Hope that helps! I'm happy to discuss more with anyone on this topic.

[cynthia]

Taken up at Nice F2F.

@lukewagner Thank you for elaborating. And apologies for the delayed response from our side. So one of the bits that we would like to see is this being either integrated as part of a existing spec for a final review pass (web.md isn't quite something that can be considered a spec) - especially for the JS API parts.

The design bits I believe we are happy with how it looks and it seems like the major concerns we have raised have been addressed. (Although I am still curious about the compile errors, but that is more of a personal curiosity)

Could you update us when you have the JS APIs formulated as a spec?

[lukewagner]

Will do. There is indeed a draft in progress.

[littledan]

Note that this is a very early draft! Within a month, ahead of the upcoming TPAC, I plan to have something much further along.

[travisleithead]

@domenic as FYI, since we talked about this a bit before the meeting.
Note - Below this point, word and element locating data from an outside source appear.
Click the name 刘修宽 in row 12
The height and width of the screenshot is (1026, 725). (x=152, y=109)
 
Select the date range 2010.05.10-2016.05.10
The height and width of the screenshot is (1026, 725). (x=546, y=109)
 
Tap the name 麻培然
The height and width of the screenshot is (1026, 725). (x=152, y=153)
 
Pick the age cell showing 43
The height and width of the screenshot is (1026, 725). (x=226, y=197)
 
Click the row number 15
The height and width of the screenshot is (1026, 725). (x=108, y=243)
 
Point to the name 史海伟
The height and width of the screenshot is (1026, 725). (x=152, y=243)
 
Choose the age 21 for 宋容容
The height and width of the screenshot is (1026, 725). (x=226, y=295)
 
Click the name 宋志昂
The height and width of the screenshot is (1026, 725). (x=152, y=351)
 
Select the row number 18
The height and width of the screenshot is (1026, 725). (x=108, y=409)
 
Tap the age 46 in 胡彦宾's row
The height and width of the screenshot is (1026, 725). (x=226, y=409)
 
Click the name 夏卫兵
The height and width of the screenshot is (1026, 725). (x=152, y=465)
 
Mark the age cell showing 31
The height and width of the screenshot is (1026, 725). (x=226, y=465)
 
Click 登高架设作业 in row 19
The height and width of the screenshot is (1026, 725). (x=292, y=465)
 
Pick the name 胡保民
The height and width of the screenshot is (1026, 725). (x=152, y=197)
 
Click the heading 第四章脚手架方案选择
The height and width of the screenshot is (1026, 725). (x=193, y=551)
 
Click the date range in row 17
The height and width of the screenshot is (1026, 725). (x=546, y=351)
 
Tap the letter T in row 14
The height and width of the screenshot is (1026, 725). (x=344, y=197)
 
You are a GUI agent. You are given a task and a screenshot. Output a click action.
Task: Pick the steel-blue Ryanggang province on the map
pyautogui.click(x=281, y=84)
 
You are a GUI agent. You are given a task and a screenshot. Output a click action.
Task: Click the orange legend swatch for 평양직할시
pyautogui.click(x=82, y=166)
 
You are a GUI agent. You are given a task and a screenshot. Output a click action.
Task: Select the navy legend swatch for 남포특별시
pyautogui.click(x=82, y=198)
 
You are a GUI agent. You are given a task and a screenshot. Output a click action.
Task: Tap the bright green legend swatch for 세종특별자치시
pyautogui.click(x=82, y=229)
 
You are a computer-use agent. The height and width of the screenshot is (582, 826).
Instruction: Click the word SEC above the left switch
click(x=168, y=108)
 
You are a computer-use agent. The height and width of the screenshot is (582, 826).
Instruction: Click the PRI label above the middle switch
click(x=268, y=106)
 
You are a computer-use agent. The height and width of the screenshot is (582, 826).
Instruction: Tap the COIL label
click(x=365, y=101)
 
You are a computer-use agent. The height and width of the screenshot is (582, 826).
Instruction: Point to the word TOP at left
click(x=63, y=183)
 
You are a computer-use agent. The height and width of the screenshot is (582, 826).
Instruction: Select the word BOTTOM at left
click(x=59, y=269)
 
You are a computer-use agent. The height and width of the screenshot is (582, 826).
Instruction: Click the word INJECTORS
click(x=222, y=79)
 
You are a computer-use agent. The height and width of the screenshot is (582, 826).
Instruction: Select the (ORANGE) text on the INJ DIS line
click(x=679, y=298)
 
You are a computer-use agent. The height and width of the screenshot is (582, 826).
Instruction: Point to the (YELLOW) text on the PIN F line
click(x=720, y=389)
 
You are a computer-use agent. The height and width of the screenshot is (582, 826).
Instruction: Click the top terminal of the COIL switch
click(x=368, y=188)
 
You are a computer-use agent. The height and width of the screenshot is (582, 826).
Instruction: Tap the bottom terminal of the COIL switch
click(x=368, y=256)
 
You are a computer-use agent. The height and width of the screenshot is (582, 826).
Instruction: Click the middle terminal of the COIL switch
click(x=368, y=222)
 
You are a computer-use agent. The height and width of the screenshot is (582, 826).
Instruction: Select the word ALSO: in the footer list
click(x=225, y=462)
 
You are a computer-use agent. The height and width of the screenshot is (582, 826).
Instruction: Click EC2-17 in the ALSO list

I followed up on this issue in the Web Assembly WG meeting today at TPAC. Thanks @flagxor for the great overview and slides (would love pointers to those BTW). My objective was to review the question of whether JS was going to be considered as a first-class member of the binding proposal (we'd heard and derived from the draft-in-progress that JS objects might be out-of-scope--this was a mis-understanding of the non-goal line Provide a general purpose managed object solution). My takeaway was that the proposal is still trying to make generic JS object binding work.

Some notes:

• I mentioned that I failed to see how basic [[Get]] might work when given an object_ref. Mark Miller noted Reflect.get, etc., that could be used by wasm to be the operation that performs the [[Get]], etc., calls when passing generic JS objects into wasm.
• In talking with @lukewagner afterward, he described two scenarios:
  1. two-way interop with generic JS objects. For example, handling an ‘any’ type and exposing conversion primitives like toUint32, etc., (basically the steps described in WebIDL’s binding)
  2. a wasm-only module: consider a wasm module that could be defined in a way that the UA pre-creates the DOM’s set of static entry-points into the wasm binding table, and therefore exposes all the DOM’s C++ call sites natively to wasm—taking JavaScript completely out-of-the-picture within that module. In other words, no GC or script realm is necessary (performance ensues). Caveat—no one (including me) has thought through what a JS-less wasm runtime environment would do, say, for example, when creating an iframe or new window or worker where new Realms are involved :-).

[torgo]

Discussed on telcon - 29 November 2017. Discussed that where Web Assembly meets the rest of the web platform we should be involved. Our concerns with WebAssembly Response API / Web Embedding have been addressed. Please come back with any new features, especially those that intersect with DOM or the rest of the web platform.

[jfbastien]

@torgo Additions to WebAssembly occur through its W3C CG, and all discussions have scheduled agendas which are announced on the public mailing list and on https://github.com/WebAssembly/meetings

As the CG chair I'm happy to ping the TAG as appropriate. Who should I ping and through which venue? Is it sufficient to tag you on the GitHub schedule for a particular meeting? Or is that not necessary if someone from the TAG follows WebAssembly meetings closely?

For example, are you interested in host bindings, CORS, threads?

[slightlyoff]

Hey @jfbastien: per usual, filing new issues on this repo is the right way to get our attention. Looking forward to collaborating more.